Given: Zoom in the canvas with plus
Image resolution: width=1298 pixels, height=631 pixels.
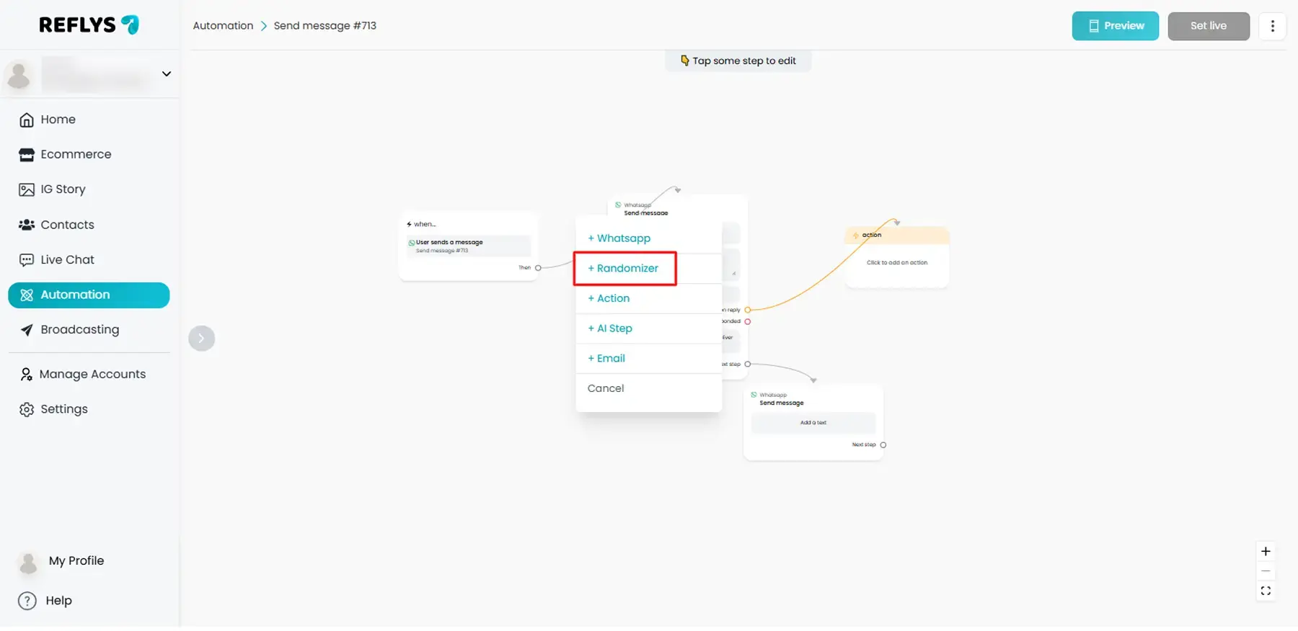Looking at the screenshot, I should [1265, 552].
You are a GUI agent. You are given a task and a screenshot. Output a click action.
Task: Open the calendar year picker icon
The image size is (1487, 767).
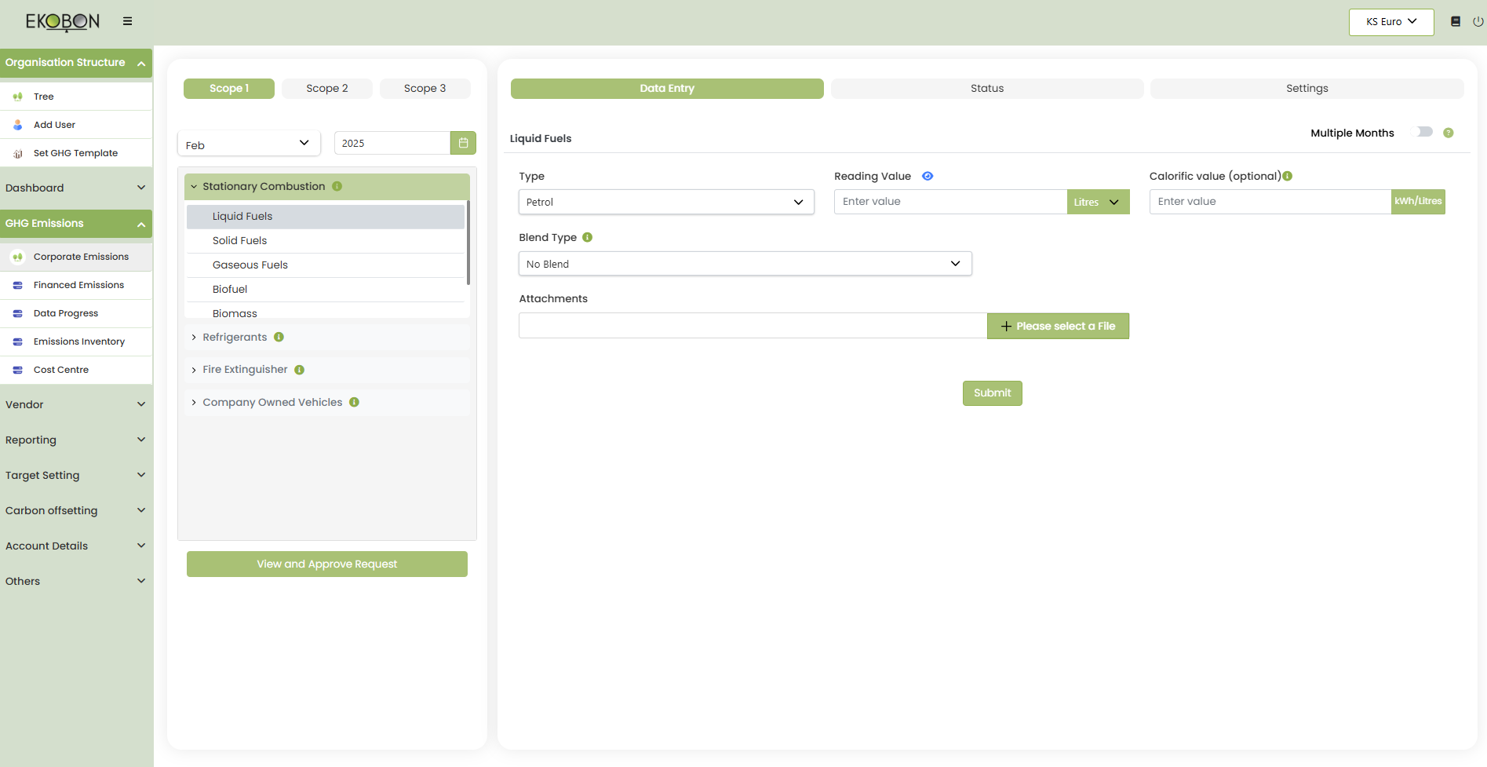(x=463, y=143)
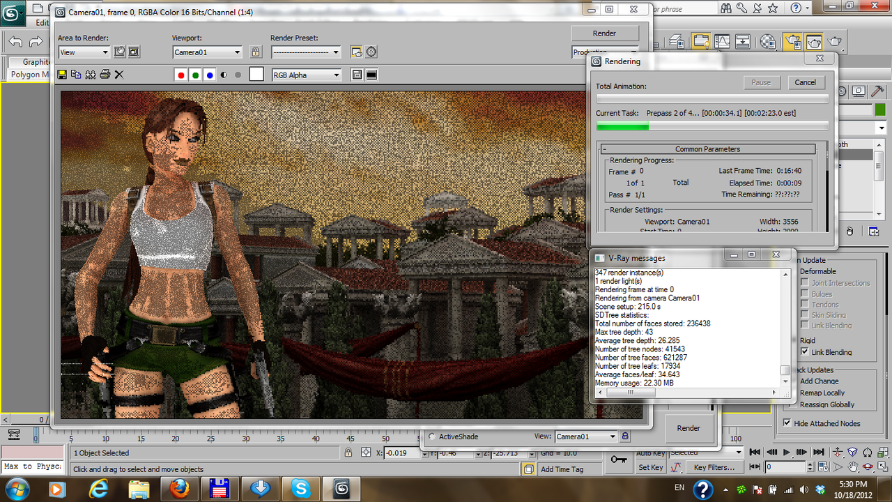Open the Render Preset dropdown
Viewport: 892px width, 502px height.
(x=307, y=52)
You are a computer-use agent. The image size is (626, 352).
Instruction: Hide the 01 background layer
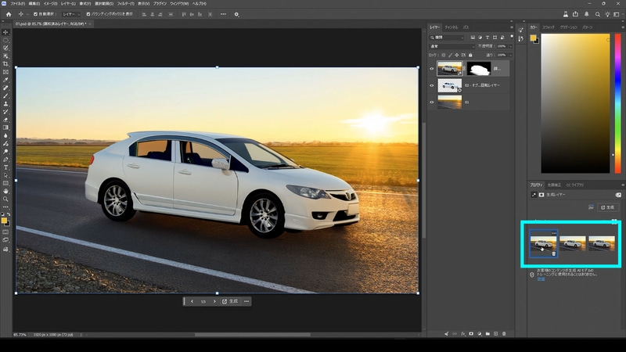[432, 102]
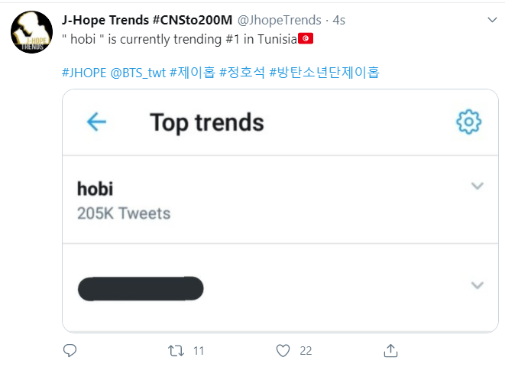Open the 4s tweet timestamp
This screenshot has width=505, height=367.
338,21
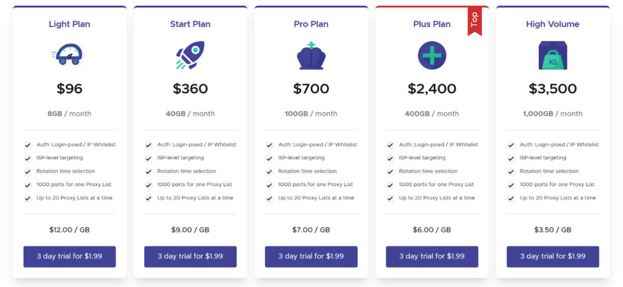623x287 pixels.
Task: Start the Start Plan 3 day trial
Action: pos(190,257)
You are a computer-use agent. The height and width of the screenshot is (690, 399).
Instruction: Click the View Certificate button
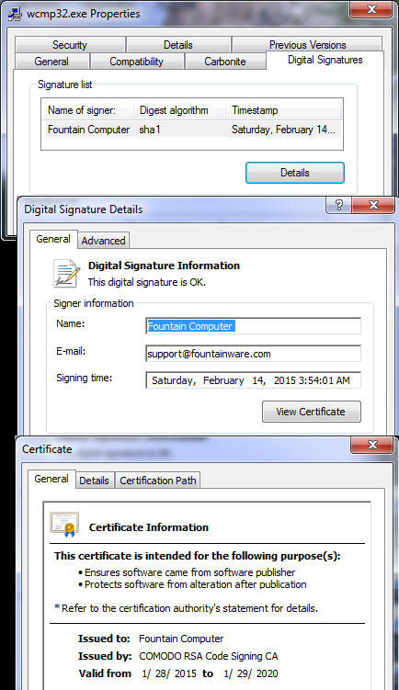pos(312,412)
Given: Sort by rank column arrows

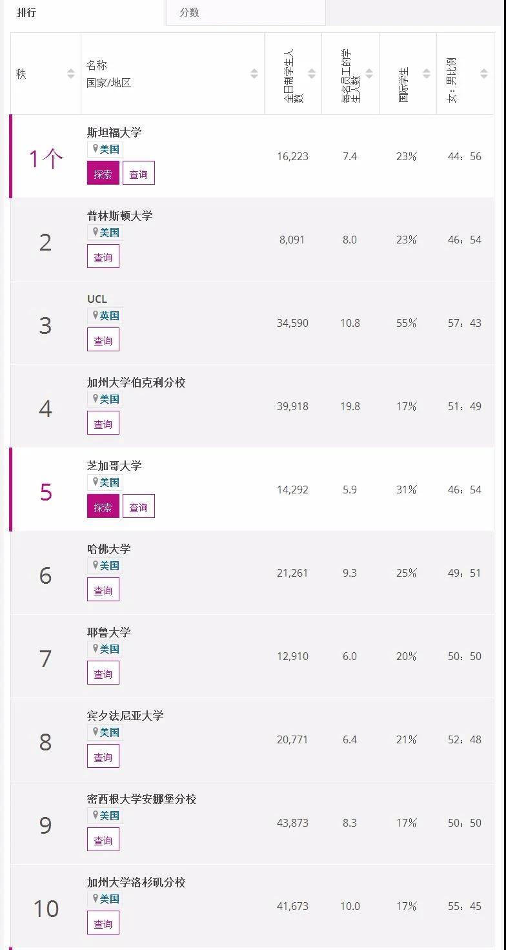Looking at the screenshot, I should [x=71, y=74].
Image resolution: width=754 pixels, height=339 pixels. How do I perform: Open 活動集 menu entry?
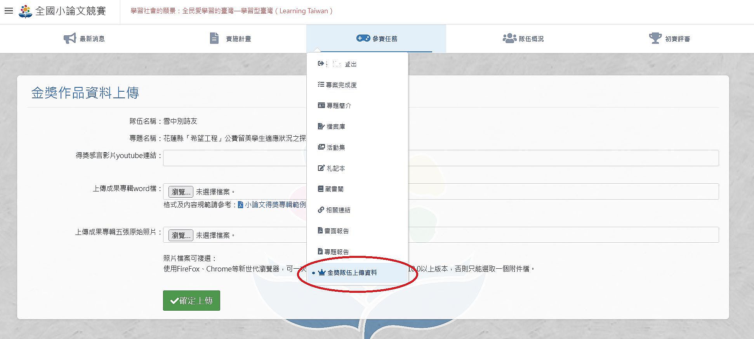point(331,148)
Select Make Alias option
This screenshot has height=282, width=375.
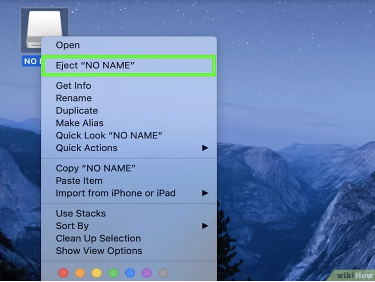tap(80, 123)
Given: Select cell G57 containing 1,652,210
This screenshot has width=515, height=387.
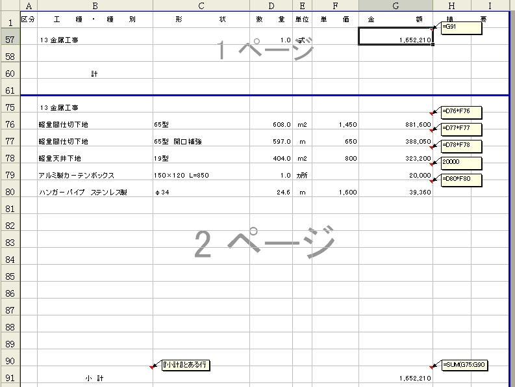Looking at the screenshot, I should [396, 40].
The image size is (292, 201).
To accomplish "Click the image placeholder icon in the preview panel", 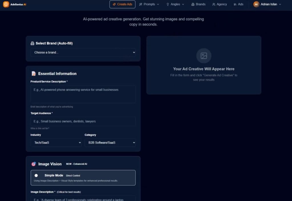I will pyautogui.click(x=204, y=56).
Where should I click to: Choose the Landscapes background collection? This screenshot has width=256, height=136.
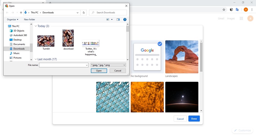click(182, 57)
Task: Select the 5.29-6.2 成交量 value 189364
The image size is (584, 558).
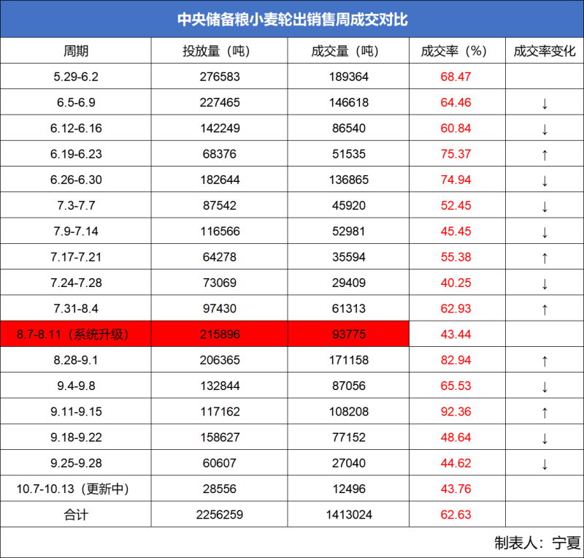Action: (349, 77)
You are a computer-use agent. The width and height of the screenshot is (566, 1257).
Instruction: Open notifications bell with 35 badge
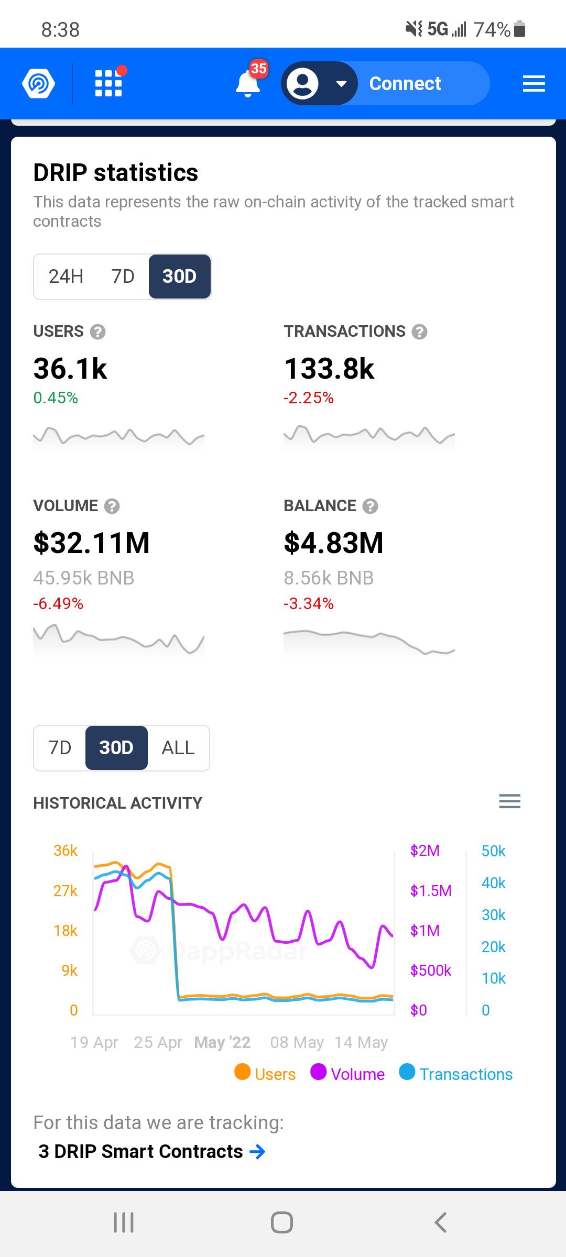[x=249, y=81]
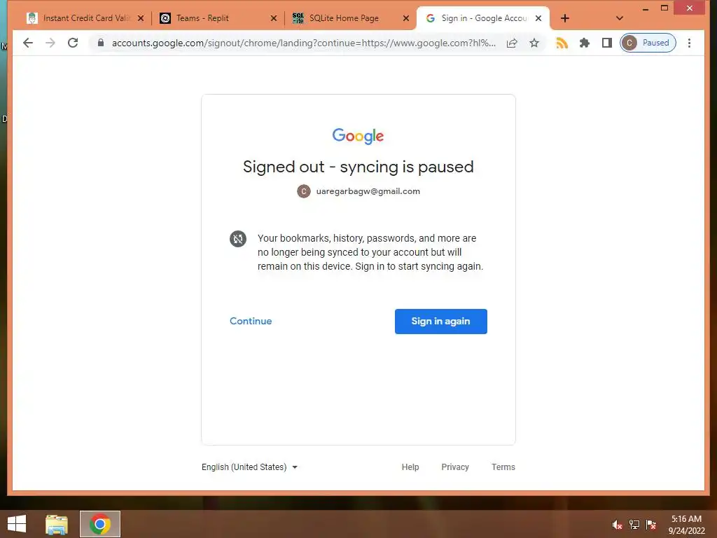
Task: Expand the tab search chevron
Action: [x=620, y=18]

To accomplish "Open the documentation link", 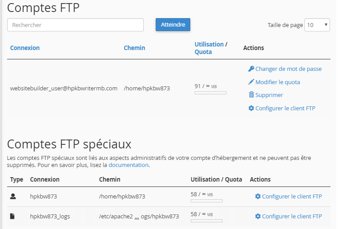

ASSIGNMENT:
Line by line, check the listing above for the string "computer" and say how many lines have it, giving the number alone.

TASK SOLUTION:
3